Prussian field marshal and lay religious activist (1654–1739)

Dubislav Gneomar von Natzmer (1654- 20 April 1739) was a Prussian Generalfeldmarschall and a confidant of the House of Hohenzollern.

==Family==

Natzmer was born in Gutzmin, Farther Pomerania, into a noble family of Kashubian descent dating to 1202. He was the son of Joachim Heinrich von Natzmer, the district president of Schlawe, and Barbara von Weyer. The Natzmers of Pomerania were commemorated with the villages of Natzmershagen and Natzmersdorf near Schlawe and Labes.

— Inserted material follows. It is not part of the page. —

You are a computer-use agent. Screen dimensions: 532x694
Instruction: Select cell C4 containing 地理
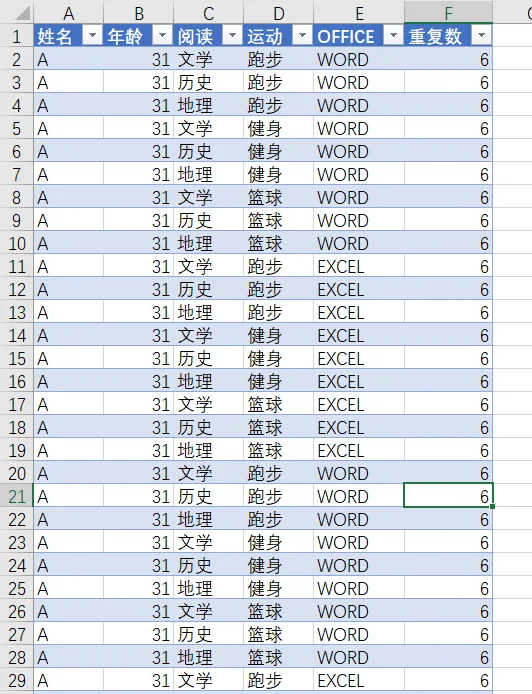tap(208, 105)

Natzmer was married twice, first to Sophie von Wreech and then to Charlotte Justine von Gersdorff. He had two sons from his second marriage, Carl Dubislav (died 1737) and Heinrich Ernst (died 1739). Because both sons died before their father, the Pomeranian branch of the Natzmer family ended after Dubislav Gneomar died in Berlin. Other branches of the family possessed estates throughout Brandenburg, Saxony, and Silesia; ten members of the Natzmer family served in the Fourth Coalition against Napoleon Bonaparte. One of Emperor William I's closest friends was Oldwig von Natzmer; a general of the same name served in World War II.

==Military career==

After entering Dutch service as a youth, Natzmer joined the army of Brandenburg-Prussia in 1677 as a lieutenant in Oberstleutnant Joachim Ernst von Grumbkow's Elite-Eskadron-Dragonern. Natzmer took part in the siege of Stettin and other battles against Sweden, at times as the adjutant of Georg von Derfflinger. Promoted to Stabshauptmann in 1680, he participated in the Great Turkish War in 1686, after which Elector Frederick William named him Generaladjutant.

Natzmer formed a new regiment of German nobles known initially as the Grands Mousquetaires and later as the Gensdarmes. As Oberstleutnant, he was the first commander of the regiment. They served the Dutch Republic's House of Orange against King Louis XIV of France in the War of the Spanish Succession, campaigning in Brabant, Luxembourg, and Flanders. He was taken prisoner during the Battle of Höchstädt in 1703, but released shortly after.
Promoted to Generalmajor, Natzmer led the Prussian cavalry in the Battle of Blenheim, in which he was seriously wounded. Before this battle, he was consulted for his excellent knowledge of the battlefield, which was the same as in the Battle of Höchstädt.

He served with distinction as Generalleutnant in the battles of Malplaquet and Oudenaarde. In 1713 he was appointed commander of the Royal Lifeguards. Natzmer was awarded the Order of the Black Eagle in 1714 and promoted to General der Kavallerie after the capture of Stralsund. In 1728 he became a Prussian Generalfeldmarschall.

==Connections to the monarchy==

Natzmer, who converted King Frederick William I of Prussia to Pietism, supported the Pietists in their attempts to rid the army of vices, such as drinking, gambling, and brothels.

After Crown Prince Frederick's unsuccessful flight from his father, Natzmer was ordered to apprehend Frederick's friend and conspirator, Hans Hermann von Katte. Hesitant to stop the youth, he granted Katte three hours to burn any incriminating documents and escape. Frustrated by Katte's procrastination even with the extra window of time, Natzmer reluctantly arrested the accused, whom Frederick William I eventually sentenced to death. When the furious king considered executing Frederick, Natzmer was among his councillors who advised clemency.

While at Küstrin in 1731, Frederick wrote Natzmer a letter positing Prussian annexation of Polish Royal Prussia in order to connect East Prussia and Prussian Pomerania; Frederick the Great would create West Prussia from that territory after the 1772 First Partition of Poland.